### [Instructions to follow]
How many lines in the listing below contain the string "Task"? Give only the number.

### [Provided data]
• • • • •

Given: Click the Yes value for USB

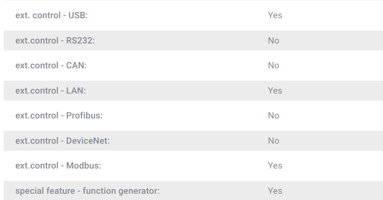Looking at the screenshot, I should coord(275,15).
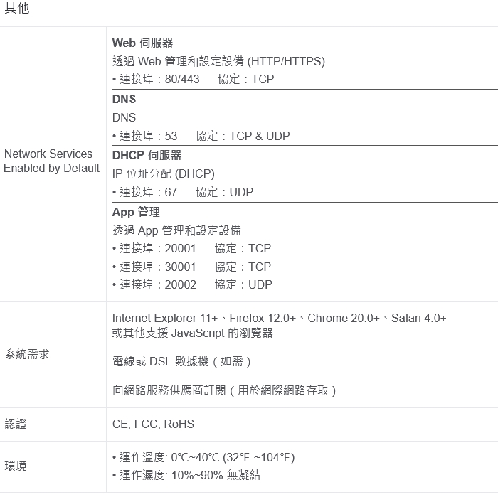
Task: Click the port 20001 TCP entry
Action: pyautogui.click(x=192, y=248)
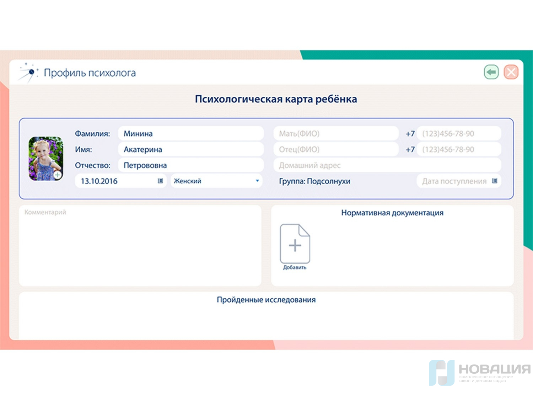Expand the gender dropdown arrow
The image size is (533, 400).
point(257,181)
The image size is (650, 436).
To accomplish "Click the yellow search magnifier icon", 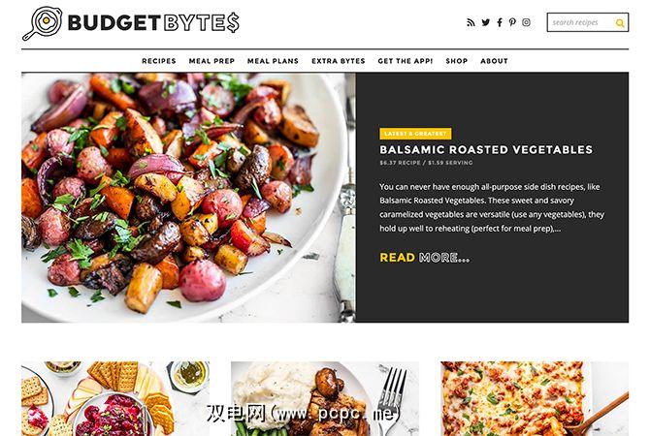I will pyautogui.click(x=620, y=23).
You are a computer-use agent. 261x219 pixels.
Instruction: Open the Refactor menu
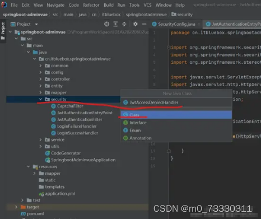coord(91,5)
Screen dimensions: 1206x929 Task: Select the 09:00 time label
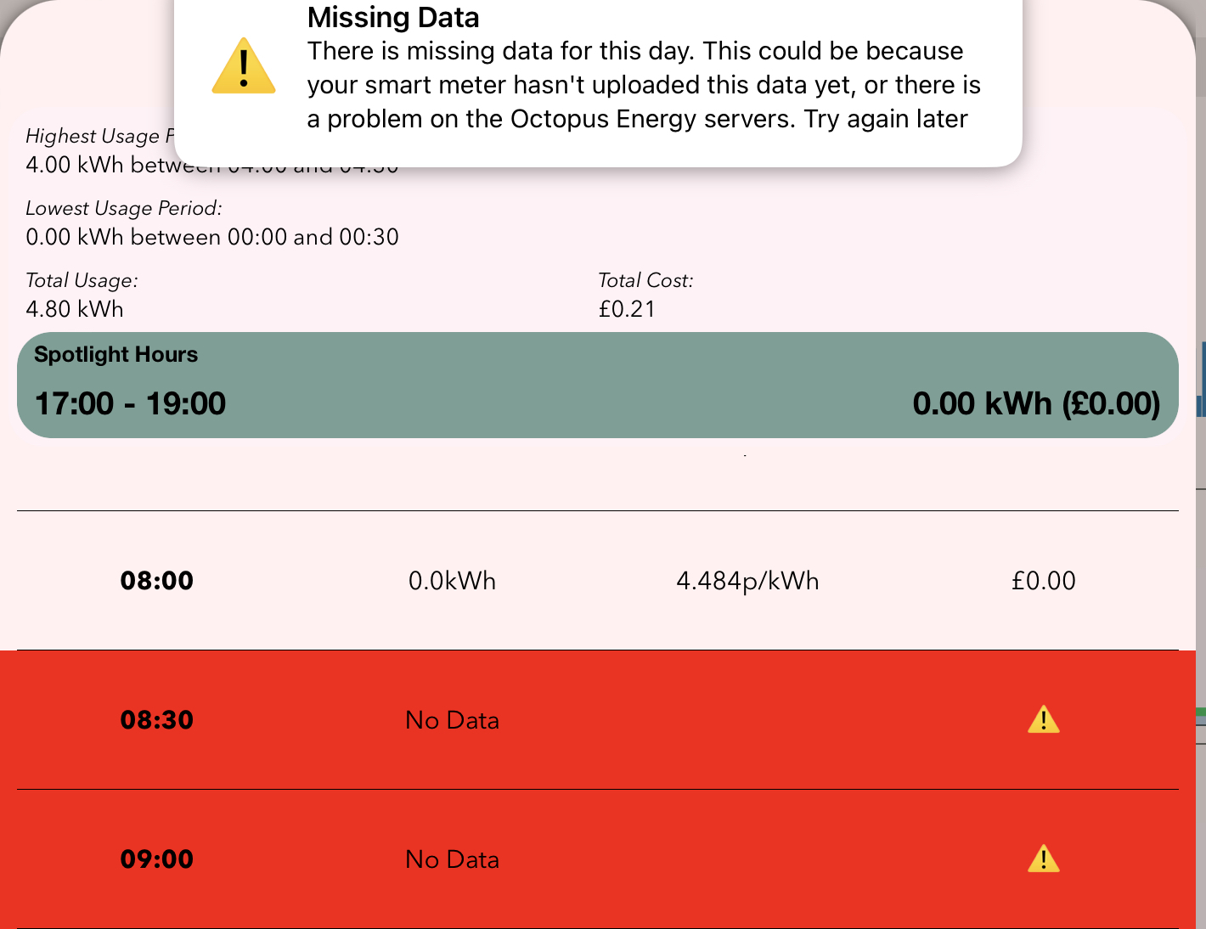(x=157, y=859)
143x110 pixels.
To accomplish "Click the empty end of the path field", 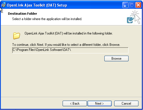I will click(100, 50).
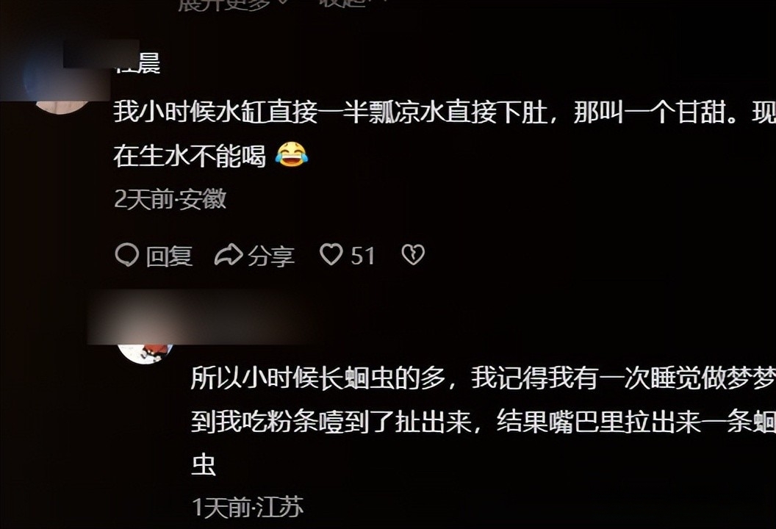Click the 在生水不能喝 comment line

[190, 155]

• • • • •

### [Result below]
2